It matters that when we had to call the police in 2011 because of a loved one's mental illness, it matters that they showed up quickly and were so very skilled at de-escalation.  I thank God for those three officers, on a regular basis.  They dramatically changed our lives for the better, and started a new and hopeful path for all of our lives.  I felt very served in 48025.

I know an elderly church lady with pink skin who confessed to worrying that Marvin might steal her purse when we were, side by side, talking about changing the narratives of Xs and Zs as The Table Setters.  It matters that she had the bravery to realize that and even confess it out loud (and her skin turned a brighter shade of pink), but I also know that if she didn't, and still worried about Marvin's potential capacity to be a thief, I know that things would not have gone well for Marvin if she chose to call the police, especially if it was after our sessions when the sun was setting that spring evening.

I know that I was not even given a slap on the wrist at the courthouse for the speeding ticket I wasn't able to talk myself out of on Dwyer Road in New Orleans East.  I was driving almost 20 mph over the limit on my way to the teacher inservice before the first day of school at Fannie C. Williams Middle School.  20 over.  In the courtroom, I was asked, "why were you on Dwyer Boulevard?"  I told the truth, that I was a new teacher.  The official laughed and said, "go home, young man.  You're cleared, we need more people like you in our community."  Really?  All he knew of me was that I was a young white man from Michigan, and, from what he knew, was caught recklessly driving near a school, the school that I would come to truly love hundreds of young black and Vietnamese men and women (and never sped again).  It matters that his conclusion was that I was deemed a hero at the end of the proceedings.  Who indeed was he serving?  The X's or the Z's?

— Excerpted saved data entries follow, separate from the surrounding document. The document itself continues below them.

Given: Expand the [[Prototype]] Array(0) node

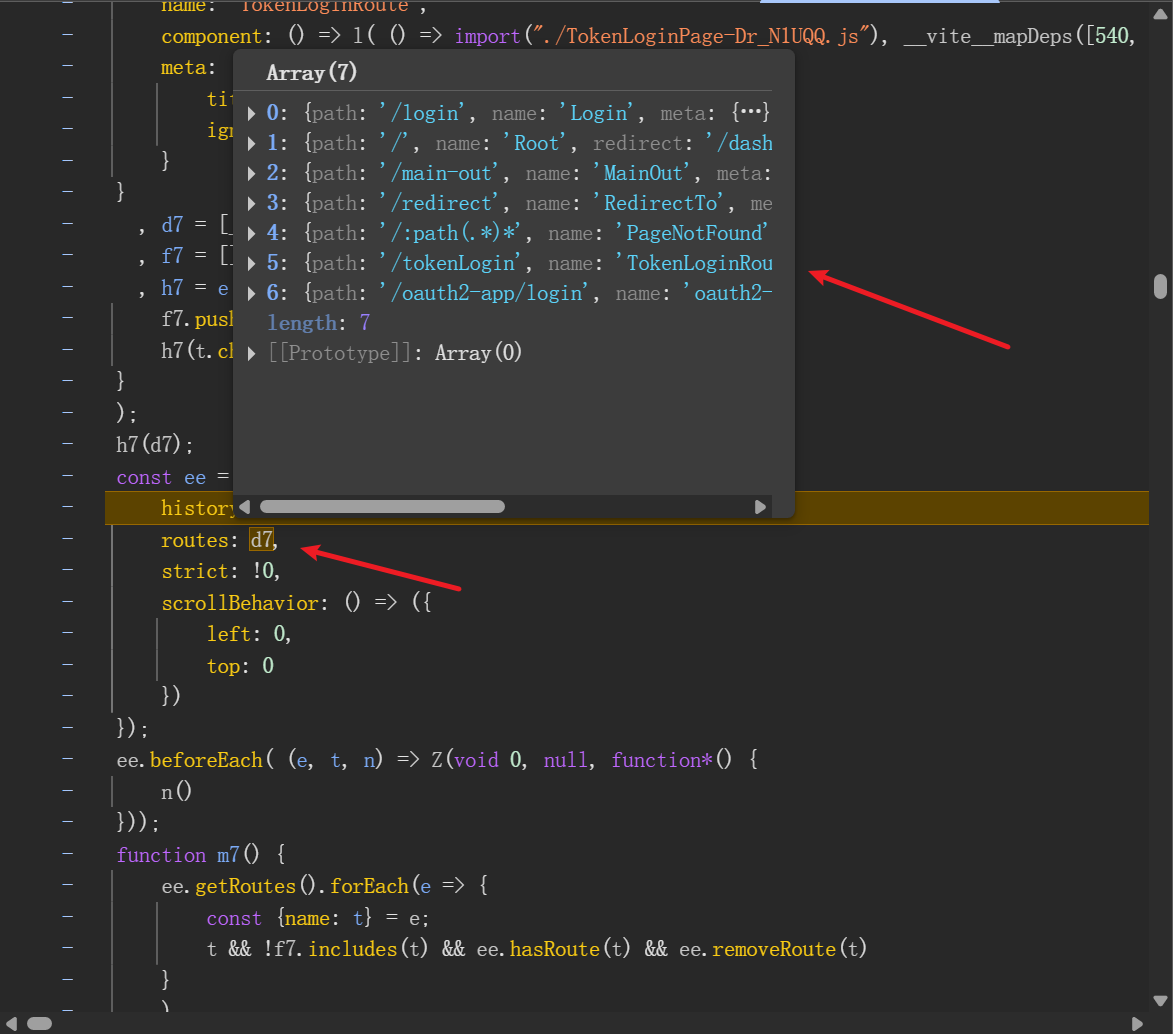Looking at the screenshot, I should (252, 353).
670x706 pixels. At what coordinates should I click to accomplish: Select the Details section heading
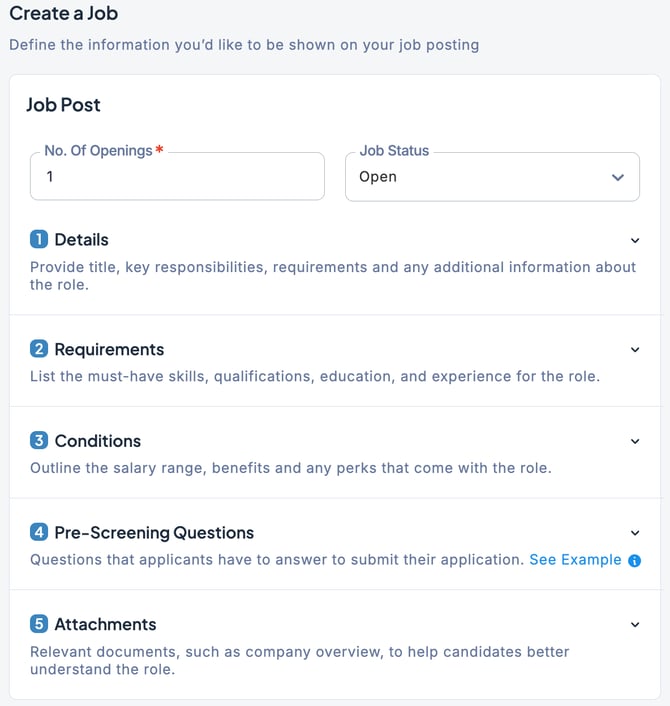tap(81, 240)
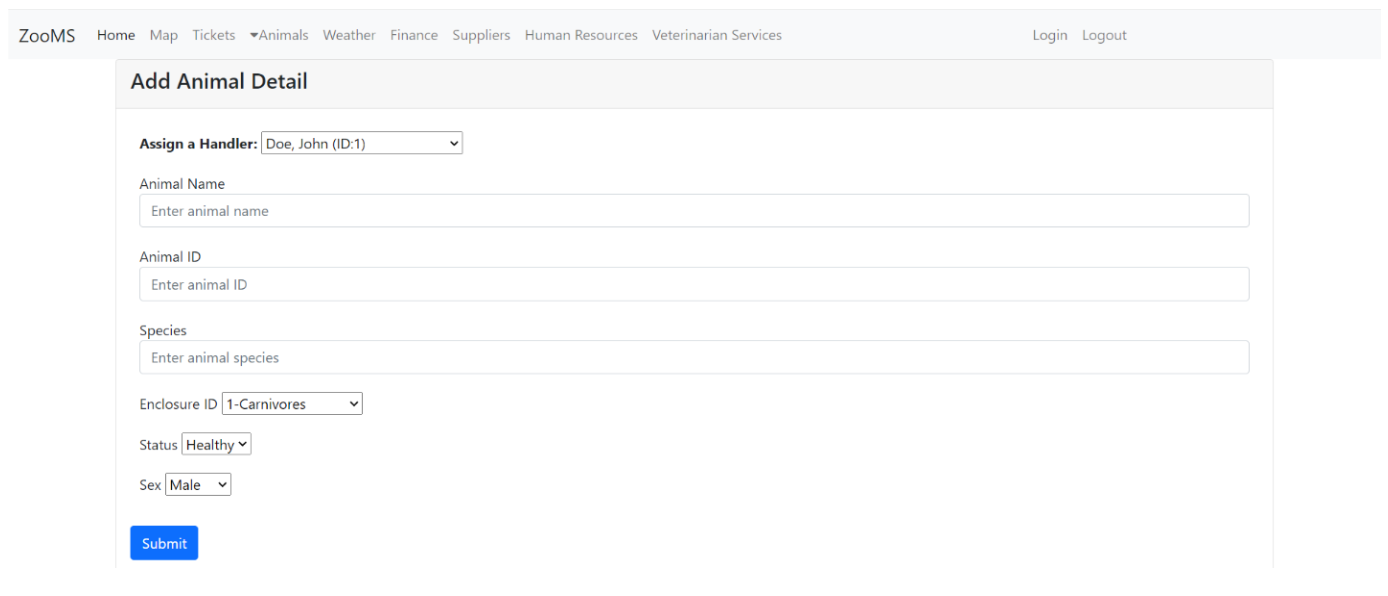This screenshot has height=596, width=1388.
Task: Expand the Animals dropdown menu
Action: [279, 35]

It matters that I've seen and heard of so much white on white crime in my days, some of it violent, and nothing has been recorded.  The "headbangers" of Beverly Park were a particularly fearsome group 30 years ago.  To my knowledge, just seen as teenagers being teenagers.  X or Z?

It matters that a large percentage, too large in my opinion, of the men and women I taught in New Orleans East grew up without fathers.  It matters that most of that was because they were incarcerated.  It matters that they were, most of them, incarcerated for the very same crimes I witnessed in suburban basements.  Z or X?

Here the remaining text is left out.